# walleye harness experiments



## ufaquaoiler (Jan 14, 2010)

ive acquired a good bit of both powder paint and vinyl paint when gander mountain was closing and have recently been making a good amount of spinner rigs. i dont have an airbrush, but make it work anyways. some recent things ive been trying are the following: sharpie markers, sequins, and nail polish.

sharpies: so far ive been able to color on a bare blade and keep a metallic tone to it, or paint a white primer on the blade and draw on the white primer. it holds up under running water in a sink, but wasnt happy and smeared all over when i put clear coat over it. another plus side is theres a ton of different colors and theyre relatively cheap.

sequins: my thoughts on these are to either use as spacers between beads for a scale/glimmer effect and to add on to blades. they stuck to a blade great when i dropped them in over wet paint, but same as the sharpie marker all color smeared off when i attempted to put a coat of clear coat over them. im also trying to just super glue colored ones to unpainted blades and see how that works. plus side of these is that theyre very cheap and tons of colors to work with.

nail polish: mostly because theres a ton of different colors i havent found in lure paint and already come with a paint brush.

ill put pictures up later, but has anyone else tried any of those ideas with any success or have others to add?


----------



## Flathead76 (May 2, 2010)

If you go to a supply shop for machinist tools you can get layout dye pens that will paint metallic colors onto your blades. Drys quickly for when you want to try a different colored blade while on the boat.


----------



## dgfidler (Sep 22, 2014)

I painted up a batch of willow blades with nail polish a couple years ago. I was pleased with the appearance. I did not clear coat them. The nail polish was gone and the blades were back to a dingy gold color after about 4 hours in the water. I have an airbrush now and have had limited success. It's difficult to airbrush a hard surface. I suspect powder coating is the way to go. I plan to try that next


----------



## ezbite (May 25, 2006)

I always have a sharpie onboard. there have been times a crank with horizontal bars is out fishing one without bars and I only had one with bars. solution, use the sharpie to add bars to another bait and its not permanent, a little rubbing alcohol and paper towel removes it.

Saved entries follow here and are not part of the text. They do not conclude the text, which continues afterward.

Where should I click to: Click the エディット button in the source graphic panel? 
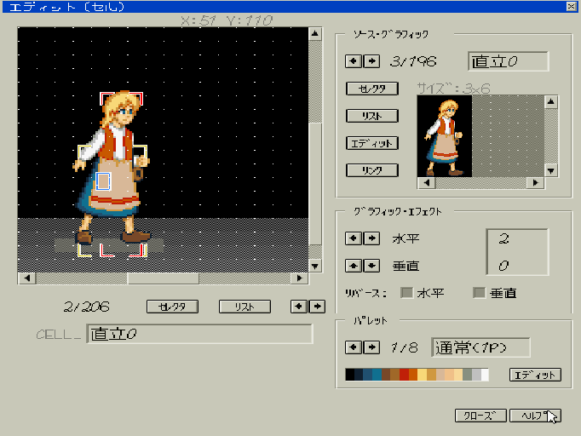(372, 143)
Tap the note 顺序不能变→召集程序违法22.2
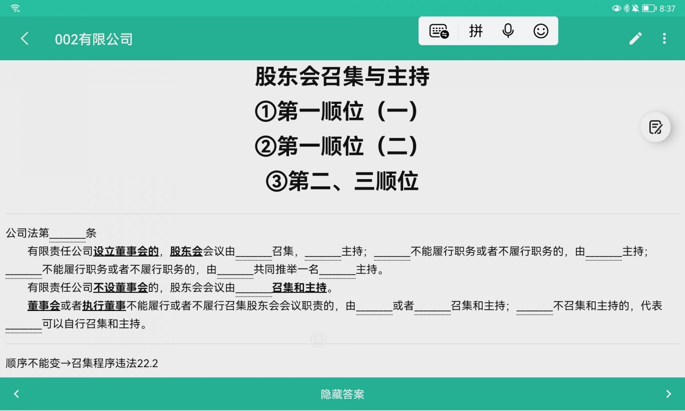This screenshot has height=411, width=685. pos(82,364)
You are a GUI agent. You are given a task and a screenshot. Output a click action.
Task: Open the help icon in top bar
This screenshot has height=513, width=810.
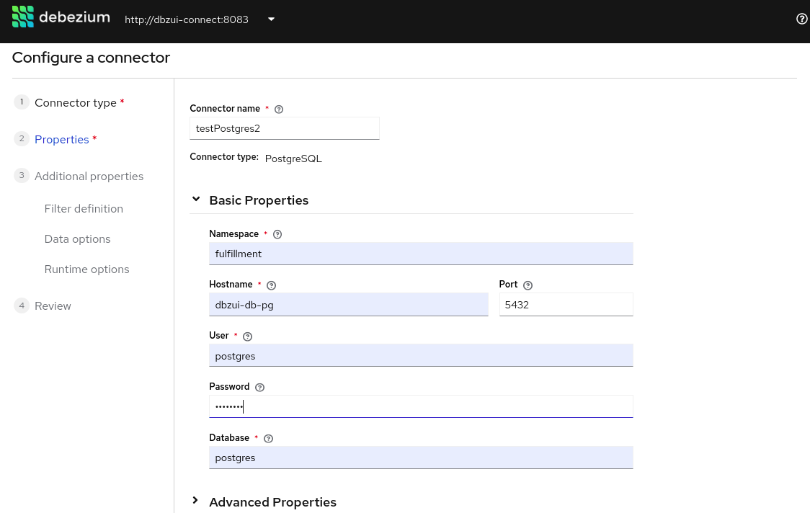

I tried powder paint on a few blades and didn't really like it. seemed like a lot of work for a base when a can of spray paint works.


----------



## c. j. stone (Sep 24, 2006)

I use Testors enamels, Sharpies, and colored nail polish on blades(and jigs), as well as metallic tapes cut with scissors to a shape or outline(ex-lightning bolt). I only use nail polish clear coat over everything, even on the taped side of blades. Seems to "seal" them permanently and add a deeper reflective surface to any painted surfaces. If the paint has "cured" adequately(a few DAYS, and I apply a thick coat of clear polish quickly(ONE pass only), it doesn't smear. This stuff is made to last on fingernails which get washed/wet frequently! Don't see it ever coming off(from just water!) unless from a nail polish remover/chemical application! It works well for me!


----------



## ufaquaoiler (Jan 14, 2010)

so far ive only used some blue nail polish, but isnt the best due to being cheap stuff. forgot to mention i also use the metallic tape found in the craft section for like $3, which then gets coated in clear coat. many a victim has been added to the list of now being a walleye blade due to excessive boredom in the barracks after class. recently created are the following: a stormtrooper, boba fett, (R2D2 to come later) elmo, bert (ernie, cookie monster, and oscar the grouch to come), purple blade with a square of reflective tape that looks like a teletubby, a black blade with red and silver ive referred to as the black widow blade, and a purple blade i messed up powder coating with bright green covering what didnt get powder coated at a few green dots to make a barney like color scheme. ninja turtles may also be painted onto walleye blades as may spiderman and deadpool. i also have one i refer to as project covfefe...ill let everyone here use their imagination to picture what that one might be


----------